岡山大学が迎えたダウラギリV峰初登頂50周年
2025年5月25日、岡山大学の津島キャンパスにて、「ダウラギリV峰初登頂50周年記念講演会」が盛大に開催されました。このイベントは、1975年に岡山大学ネパールヒマラヤ学術登山隊が初めてダウラギリV峰(標高7,618m)に到達してからの節目を祝うものです。
講演会は、片山貴寛山岳会事務局長の開会の挨拶で始まり、岡山大学の那須保友学長が祝辞を捧げました。山岳会の歴史やその意義について、香川弘昭会長が「ダウラギリ初登頂50周年によせて」と題した講演で触れました。
その後、講演会では過去の遠征に関する貴重な体験談が続きました。1967年からの遠征前の準備活動に関する話を石原武美氏が紹介し、1975年のダウラギリV峰遠征の隊長である定金司郎氏が、その登攀の苦労や喜びを語りました。
また、登頂を果たした森岡政明氏が「登頂者に選ばれて」と題して、その選ばれし者としての思いをシェアしました。さらには、湯本泰弘氏が隊員とシェルパの健康管理についての取り組みを報告し、登山の安全に関する重要な話も行われました。
講演会では、その後の遠征活動として1979年のガネシュ・ヒマールII峰、1986年のトリプラ・ヒウンチュリ峰、1990年のガッシャブルムI峰など、多くの登山経験が語られました。特に、2000年代以降の山岳活動の振り返りが若い世代にとっての貴重な教訓になったことでしょう。
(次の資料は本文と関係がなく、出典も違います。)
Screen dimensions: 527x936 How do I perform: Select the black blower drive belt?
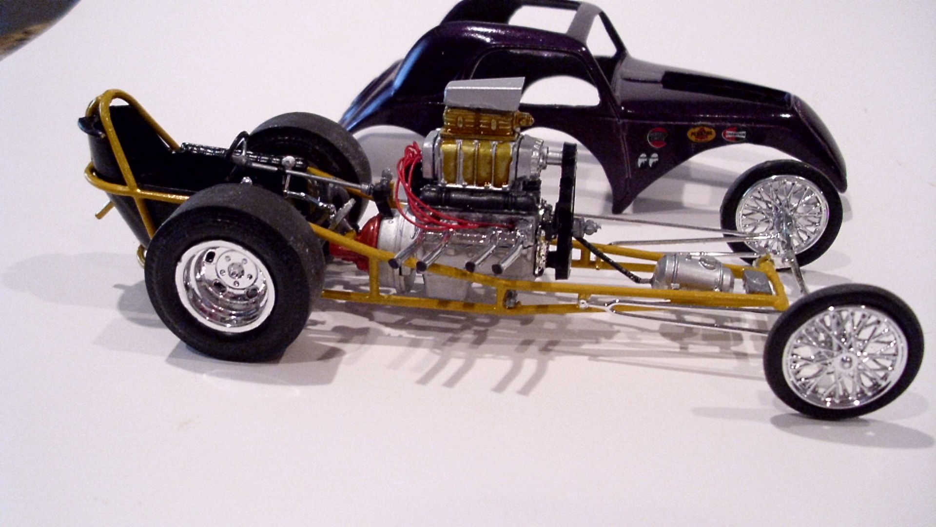click(565, 210)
さらに、石原武美氏は「熱帯農業の体験からネパール農業への寄与」とのタイトルで発表し、登山が国際的なつながりを拡げる要素となっていることを紹介しました。学問と冒険の結びつきがいかに人々の理解を深めているかが示された瞬間でした。
最後の講演では、山﨑裕晶氏が「大山からヒマラヤへ、そして再び大山へ」と未来への挑戦について語り、参加者全員が感慨深い思いを抱きました。講演の間には、岡山大学の多くの支援による大山にある校友会「山の家」の補修に関する言及もあり、地域とのつながりを再確認する場ともなりました。
この講演会を通じて、香川会長は山岳会の創部から続く足跡に感謝を述べ、「山の伝承と文化を次世代に継承することの重要性」を強調しました。登山の持つ見えない部分に光を当てることは、未来の山岳活動をも支える基盤となるでしょう。
岡山大学は、地域中核の研究大学として、今後もその精神を受け継ぎつつ、教育・研究に力を注いでいくことでしょう。地域の皆さんも、これからの活動にぜひご期待ください。